+++ Given records +++

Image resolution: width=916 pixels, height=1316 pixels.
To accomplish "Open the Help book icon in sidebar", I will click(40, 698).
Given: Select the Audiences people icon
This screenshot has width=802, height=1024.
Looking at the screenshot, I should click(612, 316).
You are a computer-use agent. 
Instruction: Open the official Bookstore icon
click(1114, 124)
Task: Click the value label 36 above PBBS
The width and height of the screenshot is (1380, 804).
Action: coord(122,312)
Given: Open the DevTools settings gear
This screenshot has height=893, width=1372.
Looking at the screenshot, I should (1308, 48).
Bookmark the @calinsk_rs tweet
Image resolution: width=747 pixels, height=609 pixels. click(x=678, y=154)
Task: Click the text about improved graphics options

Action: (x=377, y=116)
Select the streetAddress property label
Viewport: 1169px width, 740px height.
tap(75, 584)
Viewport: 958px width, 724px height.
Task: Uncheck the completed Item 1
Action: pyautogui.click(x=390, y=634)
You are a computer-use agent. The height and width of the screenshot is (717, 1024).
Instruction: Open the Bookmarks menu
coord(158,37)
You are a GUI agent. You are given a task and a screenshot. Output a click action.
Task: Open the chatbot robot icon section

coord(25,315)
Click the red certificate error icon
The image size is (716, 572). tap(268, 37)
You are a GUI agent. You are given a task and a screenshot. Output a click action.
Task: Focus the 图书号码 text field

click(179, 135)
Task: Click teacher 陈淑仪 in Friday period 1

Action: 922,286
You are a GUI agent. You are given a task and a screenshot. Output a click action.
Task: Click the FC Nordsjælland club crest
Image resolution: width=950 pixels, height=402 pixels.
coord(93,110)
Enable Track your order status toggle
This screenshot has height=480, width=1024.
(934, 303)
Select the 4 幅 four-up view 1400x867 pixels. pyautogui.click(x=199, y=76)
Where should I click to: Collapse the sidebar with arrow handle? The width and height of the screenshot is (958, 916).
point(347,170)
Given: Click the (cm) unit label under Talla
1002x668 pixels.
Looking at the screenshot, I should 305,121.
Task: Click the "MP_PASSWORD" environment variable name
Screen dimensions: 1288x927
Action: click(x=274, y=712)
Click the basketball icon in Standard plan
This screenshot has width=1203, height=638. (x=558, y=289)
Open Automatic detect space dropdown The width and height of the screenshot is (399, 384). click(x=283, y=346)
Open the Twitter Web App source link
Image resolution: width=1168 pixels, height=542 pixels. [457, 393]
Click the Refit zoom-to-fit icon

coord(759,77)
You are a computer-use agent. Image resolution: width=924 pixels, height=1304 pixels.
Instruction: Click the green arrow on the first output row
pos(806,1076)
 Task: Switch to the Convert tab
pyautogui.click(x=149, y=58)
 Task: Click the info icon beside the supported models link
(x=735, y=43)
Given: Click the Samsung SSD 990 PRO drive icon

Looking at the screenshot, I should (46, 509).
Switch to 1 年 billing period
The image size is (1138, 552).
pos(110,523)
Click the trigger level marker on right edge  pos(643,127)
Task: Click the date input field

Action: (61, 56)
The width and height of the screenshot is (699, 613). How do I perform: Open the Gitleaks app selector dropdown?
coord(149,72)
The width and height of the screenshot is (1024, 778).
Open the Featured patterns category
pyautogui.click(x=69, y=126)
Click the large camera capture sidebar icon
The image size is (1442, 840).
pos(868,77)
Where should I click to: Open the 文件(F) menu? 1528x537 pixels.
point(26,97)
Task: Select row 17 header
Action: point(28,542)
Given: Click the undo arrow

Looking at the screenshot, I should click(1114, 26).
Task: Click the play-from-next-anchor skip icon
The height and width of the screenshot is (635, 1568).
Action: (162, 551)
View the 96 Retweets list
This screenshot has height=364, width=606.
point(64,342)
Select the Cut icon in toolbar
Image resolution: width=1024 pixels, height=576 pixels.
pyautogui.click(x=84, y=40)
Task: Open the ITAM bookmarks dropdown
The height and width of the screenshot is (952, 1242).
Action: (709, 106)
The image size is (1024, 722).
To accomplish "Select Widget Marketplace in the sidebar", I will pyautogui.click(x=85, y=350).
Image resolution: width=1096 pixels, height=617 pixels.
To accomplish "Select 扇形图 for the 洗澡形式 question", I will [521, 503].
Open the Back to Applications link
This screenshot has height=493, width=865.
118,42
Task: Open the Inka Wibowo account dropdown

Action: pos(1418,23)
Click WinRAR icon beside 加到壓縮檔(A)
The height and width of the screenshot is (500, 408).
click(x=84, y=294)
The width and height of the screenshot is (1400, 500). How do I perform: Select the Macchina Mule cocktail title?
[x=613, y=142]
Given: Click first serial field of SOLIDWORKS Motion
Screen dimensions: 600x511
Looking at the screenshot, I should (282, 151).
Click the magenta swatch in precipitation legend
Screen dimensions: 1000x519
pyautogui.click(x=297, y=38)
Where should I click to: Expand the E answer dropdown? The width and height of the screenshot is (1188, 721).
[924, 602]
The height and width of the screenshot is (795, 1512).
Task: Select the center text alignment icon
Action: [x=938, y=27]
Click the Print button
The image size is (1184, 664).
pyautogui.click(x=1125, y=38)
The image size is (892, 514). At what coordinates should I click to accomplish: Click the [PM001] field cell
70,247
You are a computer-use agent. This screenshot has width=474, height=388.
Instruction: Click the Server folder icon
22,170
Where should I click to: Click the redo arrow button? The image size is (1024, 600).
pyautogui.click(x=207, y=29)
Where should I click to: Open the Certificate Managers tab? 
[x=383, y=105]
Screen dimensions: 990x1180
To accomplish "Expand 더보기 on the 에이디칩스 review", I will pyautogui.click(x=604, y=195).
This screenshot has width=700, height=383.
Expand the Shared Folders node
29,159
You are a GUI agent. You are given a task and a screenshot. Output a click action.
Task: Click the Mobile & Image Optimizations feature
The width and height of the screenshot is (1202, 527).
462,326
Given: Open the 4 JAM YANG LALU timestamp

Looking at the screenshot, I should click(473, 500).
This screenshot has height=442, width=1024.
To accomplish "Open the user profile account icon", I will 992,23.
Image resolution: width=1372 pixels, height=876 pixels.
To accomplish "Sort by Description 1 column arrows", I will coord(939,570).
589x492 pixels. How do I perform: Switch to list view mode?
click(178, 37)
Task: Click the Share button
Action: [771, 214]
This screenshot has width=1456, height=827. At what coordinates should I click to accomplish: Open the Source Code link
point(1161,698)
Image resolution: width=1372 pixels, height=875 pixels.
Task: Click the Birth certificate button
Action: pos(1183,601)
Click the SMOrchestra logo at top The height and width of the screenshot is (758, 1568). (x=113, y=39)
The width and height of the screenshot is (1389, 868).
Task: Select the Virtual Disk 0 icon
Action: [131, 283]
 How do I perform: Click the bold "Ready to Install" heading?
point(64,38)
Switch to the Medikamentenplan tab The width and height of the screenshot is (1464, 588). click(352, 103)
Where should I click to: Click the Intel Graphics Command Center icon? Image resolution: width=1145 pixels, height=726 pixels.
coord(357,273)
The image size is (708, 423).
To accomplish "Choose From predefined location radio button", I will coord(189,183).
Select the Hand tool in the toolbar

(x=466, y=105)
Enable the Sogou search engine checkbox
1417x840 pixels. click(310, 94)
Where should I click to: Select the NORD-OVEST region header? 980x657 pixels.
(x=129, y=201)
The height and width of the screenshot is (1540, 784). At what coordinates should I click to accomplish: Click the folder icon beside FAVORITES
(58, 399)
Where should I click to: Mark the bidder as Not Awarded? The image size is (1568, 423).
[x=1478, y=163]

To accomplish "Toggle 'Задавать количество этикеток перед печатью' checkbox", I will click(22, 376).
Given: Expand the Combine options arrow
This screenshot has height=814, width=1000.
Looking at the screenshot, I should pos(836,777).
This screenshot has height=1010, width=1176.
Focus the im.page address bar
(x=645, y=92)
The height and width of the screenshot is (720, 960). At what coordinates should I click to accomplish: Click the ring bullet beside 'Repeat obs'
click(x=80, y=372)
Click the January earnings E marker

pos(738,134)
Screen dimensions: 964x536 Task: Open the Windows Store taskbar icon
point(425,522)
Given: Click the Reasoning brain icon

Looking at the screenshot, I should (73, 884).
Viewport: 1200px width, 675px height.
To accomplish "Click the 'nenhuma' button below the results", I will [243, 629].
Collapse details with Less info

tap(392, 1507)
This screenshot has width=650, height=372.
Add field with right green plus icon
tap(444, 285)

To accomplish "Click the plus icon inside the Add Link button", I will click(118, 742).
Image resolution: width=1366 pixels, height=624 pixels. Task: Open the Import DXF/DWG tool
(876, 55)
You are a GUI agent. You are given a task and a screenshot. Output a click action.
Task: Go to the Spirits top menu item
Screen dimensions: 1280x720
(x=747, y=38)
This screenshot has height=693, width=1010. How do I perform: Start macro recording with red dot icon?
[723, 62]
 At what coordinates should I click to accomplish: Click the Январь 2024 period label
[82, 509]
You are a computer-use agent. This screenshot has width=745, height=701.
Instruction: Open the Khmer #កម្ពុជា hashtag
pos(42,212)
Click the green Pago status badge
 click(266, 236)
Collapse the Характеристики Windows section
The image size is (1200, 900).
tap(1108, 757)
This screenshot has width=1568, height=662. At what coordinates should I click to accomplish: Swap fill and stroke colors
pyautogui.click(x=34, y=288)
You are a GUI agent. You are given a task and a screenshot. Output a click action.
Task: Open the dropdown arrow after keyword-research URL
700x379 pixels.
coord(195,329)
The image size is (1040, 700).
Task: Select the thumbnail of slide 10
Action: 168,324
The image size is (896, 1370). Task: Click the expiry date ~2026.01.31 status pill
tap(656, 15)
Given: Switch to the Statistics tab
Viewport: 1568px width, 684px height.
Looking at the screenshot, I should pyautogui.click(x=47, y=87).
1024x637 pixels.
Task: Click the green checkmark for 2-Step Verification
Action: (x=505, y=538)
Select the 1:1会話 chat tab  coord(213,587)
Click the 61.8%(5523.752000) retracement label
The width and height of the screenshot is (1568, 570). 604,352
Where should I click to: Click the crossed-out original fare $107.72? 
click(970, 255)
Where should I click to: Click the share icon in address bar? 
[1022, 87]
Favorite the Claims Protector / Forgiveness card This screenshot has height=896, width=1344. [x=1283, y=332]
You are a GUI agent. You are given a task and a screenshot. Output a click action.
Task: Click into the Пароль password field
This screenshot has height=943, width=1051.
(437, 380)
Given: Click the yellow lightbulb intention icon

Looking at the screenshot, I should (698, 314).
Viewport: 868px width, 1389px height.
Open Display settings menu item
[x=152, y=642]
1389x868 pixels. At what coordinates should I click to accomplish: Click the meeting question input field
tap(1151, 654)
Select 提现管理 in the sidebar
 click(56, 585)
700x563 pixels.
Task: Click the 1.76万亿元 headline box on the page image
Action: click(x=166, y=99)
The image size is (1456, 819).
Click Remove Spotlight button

+++

- _Stated exercise_:
Reproduce verbatim the part of the records above that opens with the line containing "Where should I click to: Open the Certificate" and closes with the line containing "I will coord(939,570).", both of those lines included.

- _Task output_:
Where should I click to: Open the Certificate Managers tab? 
[x=383, y=105]
Screen dimensions: 990x1180
To accomplish "Expand 더보기 on the 에이디칩스 review", I will pyautogui.click(x=604, y=195).
This screenshot has width=700, height=383.
Expand the Shared Folders node
29,159
You are a GUI agent. You are given a task and a screenshot. Output a click action.
Task: Click the Mobile & Image Optimizations feature
The width and height of the screenshot is (1202, 527).
462,326
Given: Open the 4 JAM YANG LALU timestamp

Looking at the screenshot, I should click(473, 500).
This screenshot has height=442, width=1024.
To accomplish "Open the user profile account icon", I will 992,23.
Image resolution: width=1372 pixels, height=876 pixels.
To accomplish "Sort by Description 1 column arrows", I will coord(939,570).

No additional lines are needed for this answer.